In this paper, we obtain a charged Yukawa black hole solution in scalar-vector-tensor gravity (STVG), known as modified gravity (MOG). The aim of this study is to explore how the presence of the STV field modification and an additional Yukawa field impact particle dynamics, energy extraction, particle collisions, and radiation. After deriving the solution for a charged black hole surrounded by a Yukawa field, we analyze the motion of charged test particles in the equatorial plane, the effective potential, specific energy, and angular momentum as functions of the Yukawa parameters and particle charge, including the location of the innermost stable circular orbits (ISCOs). Our results indicate that the Yukawa coupling strength and the MOG field shift the ISCO outward. We also study the electric Penrose process involving charged particles near the black hole horizon. It is found that the inclusion of the Yukawa field enhances the process efficiency.

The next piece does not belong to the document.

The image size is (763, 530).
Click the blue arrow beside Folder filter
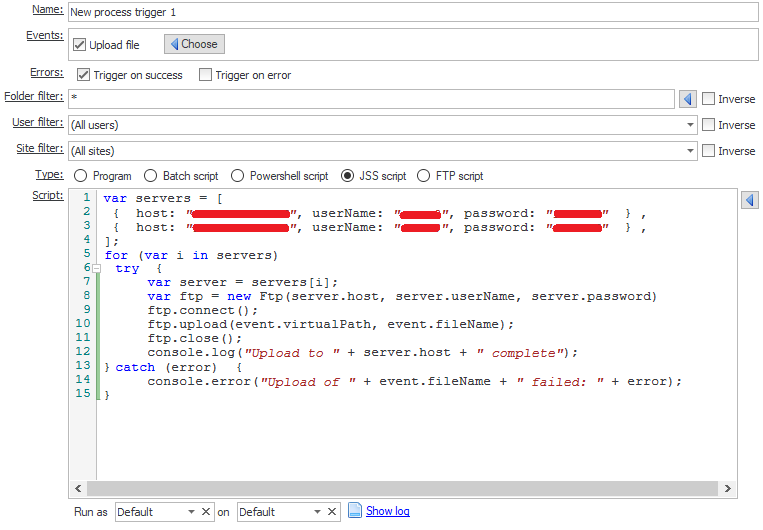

Collisions of charged particles near the horizon are also studied by calculating the center-of-mass energy, which shows that the presence of the Yukawa coupling significantly amplifies the collision energy. Finally, the radiation luminosity of charged particles orbiting black holes via Bremsstrahlung is investigated and compared with the Reissner-Nordström case. This comparison suggests that Yukawa-field modifications leave observable imprints on orbital dynamics, energy extraction, and radiation, enabling the testing of modified gravity via astrophysical measurements.